71. When transforming data to stabilize the variance,
A. we can plot the log of the standard deviation at each experimental condition
against the log of the mean of the experimental condition to determine a suitable
transform function.
b. we should verify that the transformed data have a stabilized variance.
c. we will use the transformed response in place of the original response when
estimating significance of factors or the model.
d. All the above are true.
72. Positive correlation implies that
A. the dependent variable improves as the independent variable increases.
b. the dependent variable decreases as the independent variable increases.
c. the dependent variable increases as the independent variable increases.
d. the independent variable decreases as the dependent variable increases.
73. Strong correlation implies that
A. the dependent variable improves as the independent variable increases.
b. there is little error between the predicted response and the actual response as the
dependent variable increases.
c. the dependent variable increases rapidly as the independent variable increases.
d.
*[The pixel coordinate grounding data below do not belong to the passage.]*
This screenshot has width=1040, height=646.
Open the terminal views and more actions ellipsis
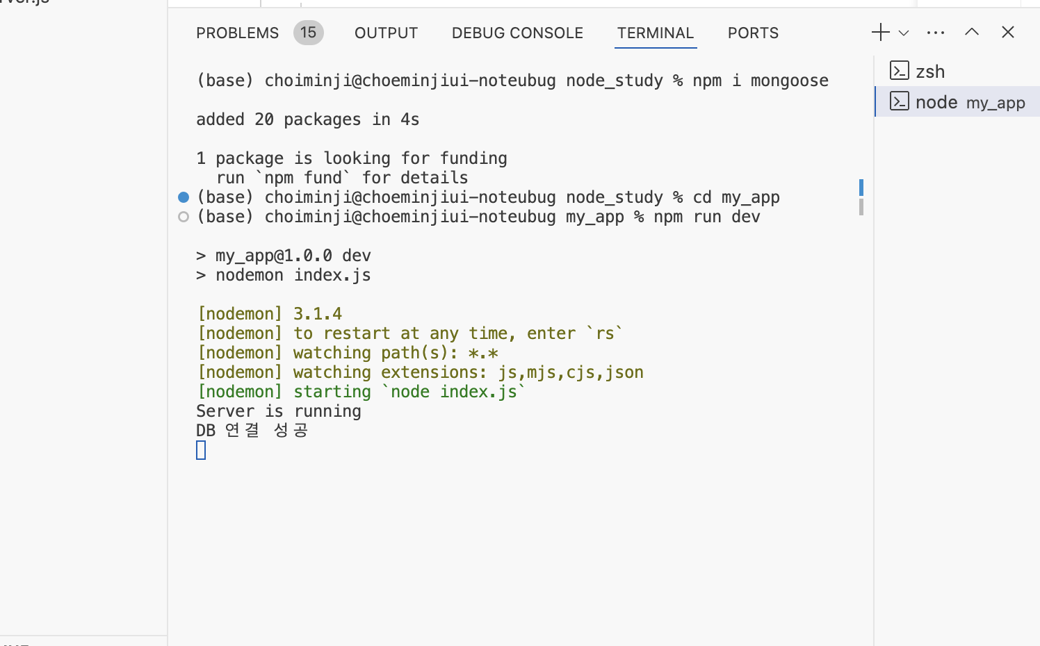coord(936,33)
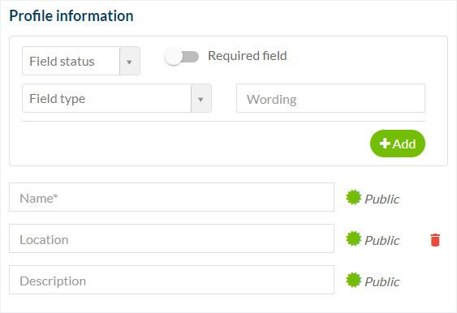
Task: Click Public label next to Name
Action: pos(382,199)
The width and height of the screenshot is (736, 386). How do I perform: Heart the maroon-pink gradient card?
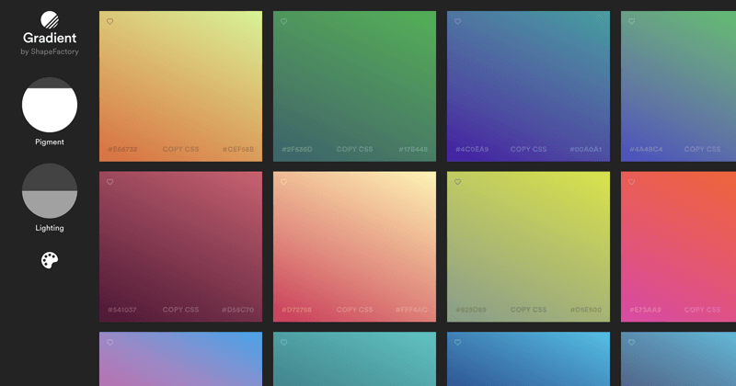tap(110, 182)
All the above are true.
74. In linear correlation analysis, if the slope of the line is low, then
A. the dependent variable is not well predicted by the model.
b. there is weak correlation between the variables.
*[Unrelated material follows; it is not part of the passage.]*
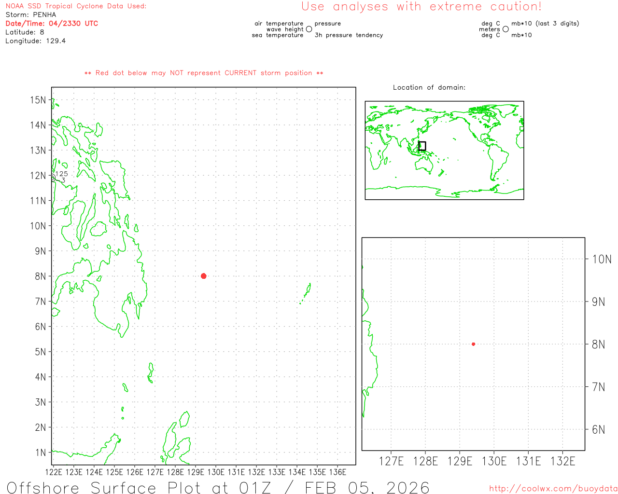
Task: Click the 'Storm: PENHA' label
Action: pos(30,14)
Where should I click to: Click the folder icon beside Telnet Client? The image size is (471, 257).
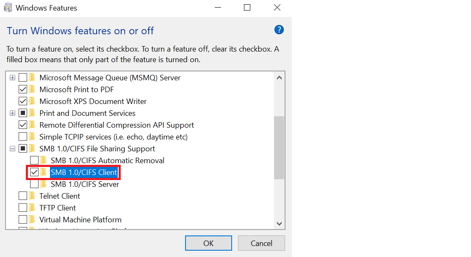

c. as the independent variable changes, there is a small change in the dependent
variable.
d. All the above are true.
75. If the cycle time of a process is predicted by cycle time = 5.25 × (number of
items) + 4.3, with a correlation coefficient R of 0.8, then it is fair to say that
A. we can predict cycle time with no error.
b. only the number of items influences the predicted cycle time.
c. cycle time is definitely influenced by the number of items.
d. None of the above are true.
76. If the correlation coefficient R is 0.9 for a simple linear regression, then
A. 90 percent of the variation in y is explained by the regression model.
b. 81 percent of the variation in y is explained by the regression model.
c. 90 percent of the variation in y is explained by the variation in x.
d. approximately 95 percent of the error is explained by the variation in x.